* _STATED TASK_
Can you edit the records from the line containing "You are a GUI" through the end, replacing "Next step" with "Previous step" and leaving everything else unchanged? Leave the pictures out of your answer.

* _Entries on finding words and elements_
━━━━

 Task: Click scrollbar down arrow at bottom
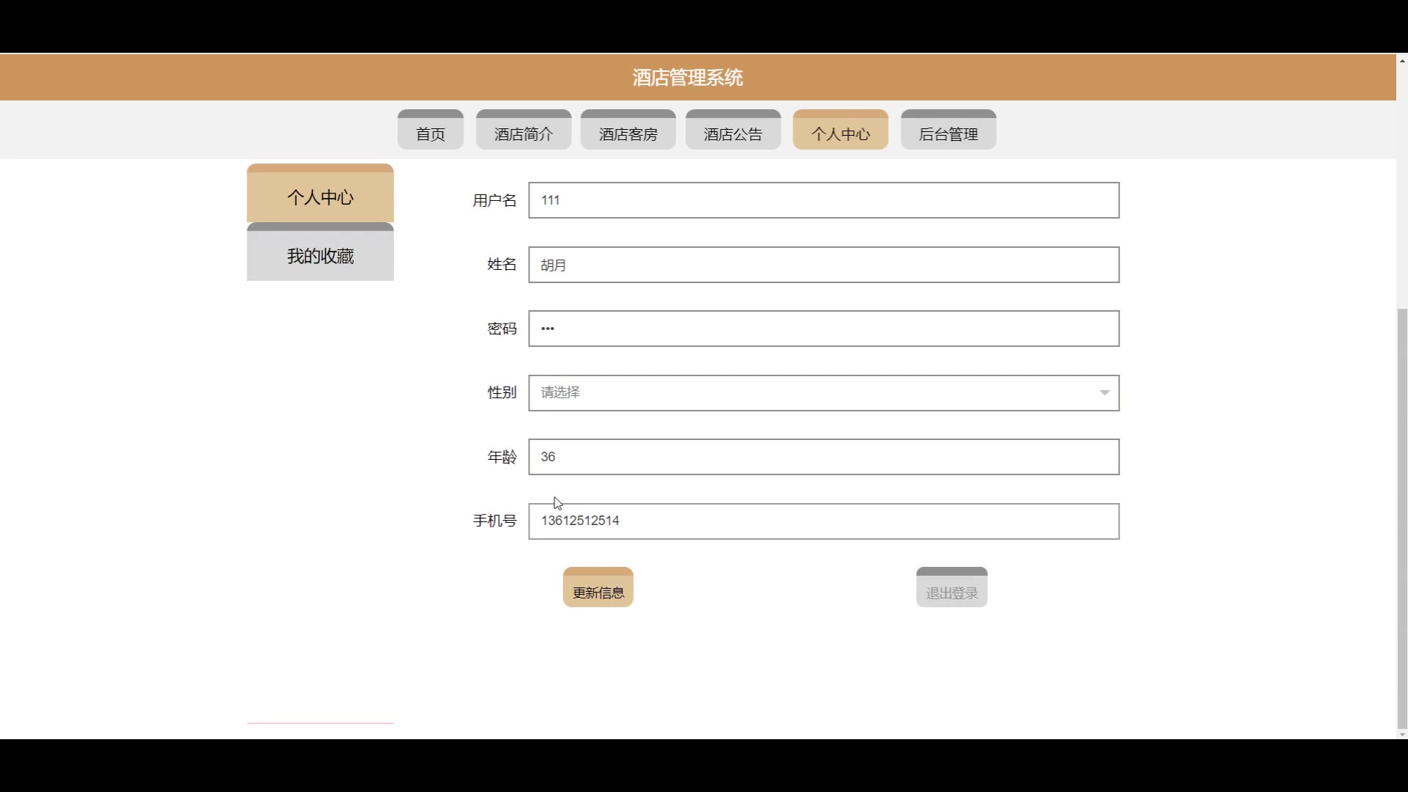click(x=1402, y=734)
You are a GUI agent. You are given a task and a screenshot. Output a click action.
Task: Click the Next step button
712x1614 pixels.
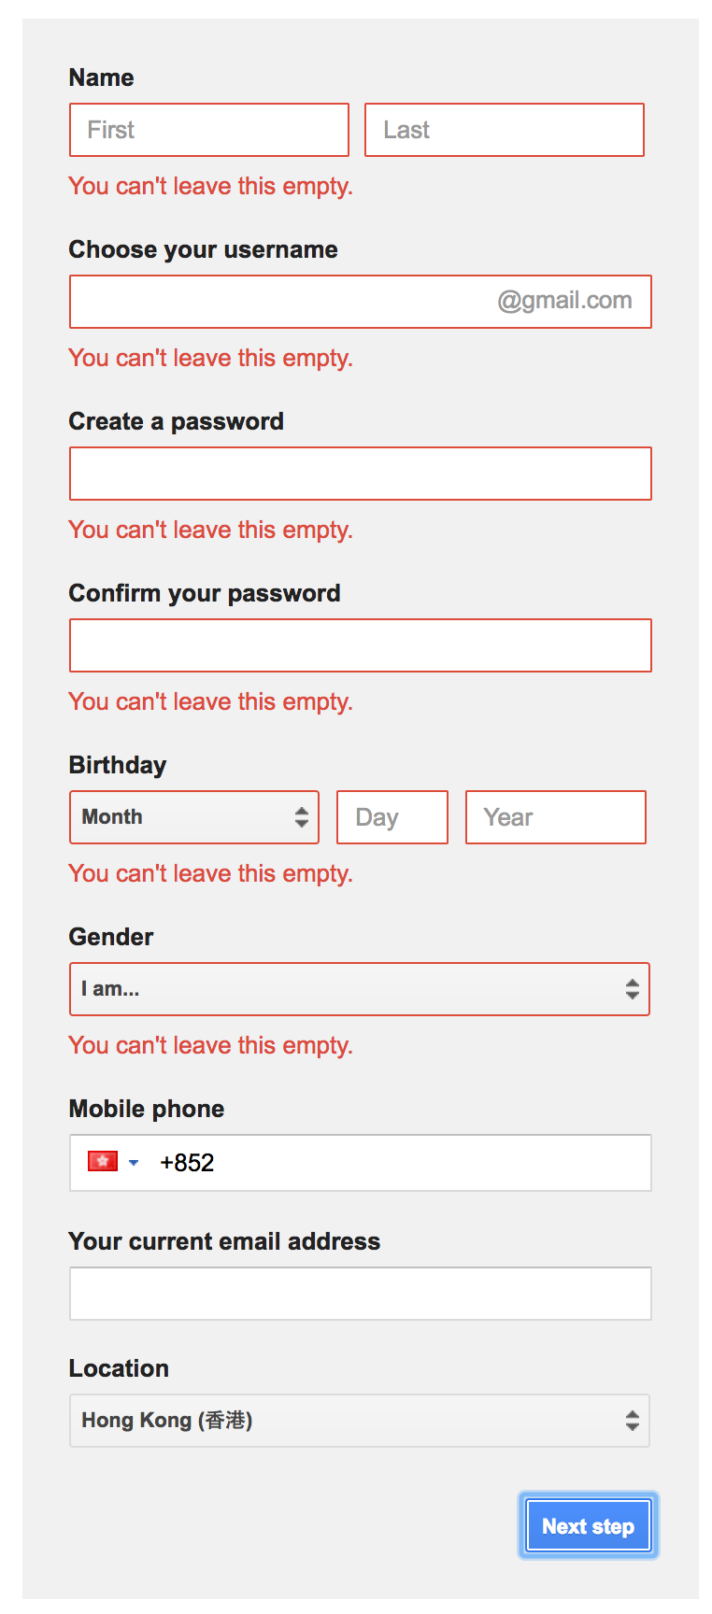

━━━━

* _WRITTEN SOLUTION_
You are a GUI agent. You are given a task and a screenshot. Output a click action.
Task: Click the Previous step button
712x1614 pixels.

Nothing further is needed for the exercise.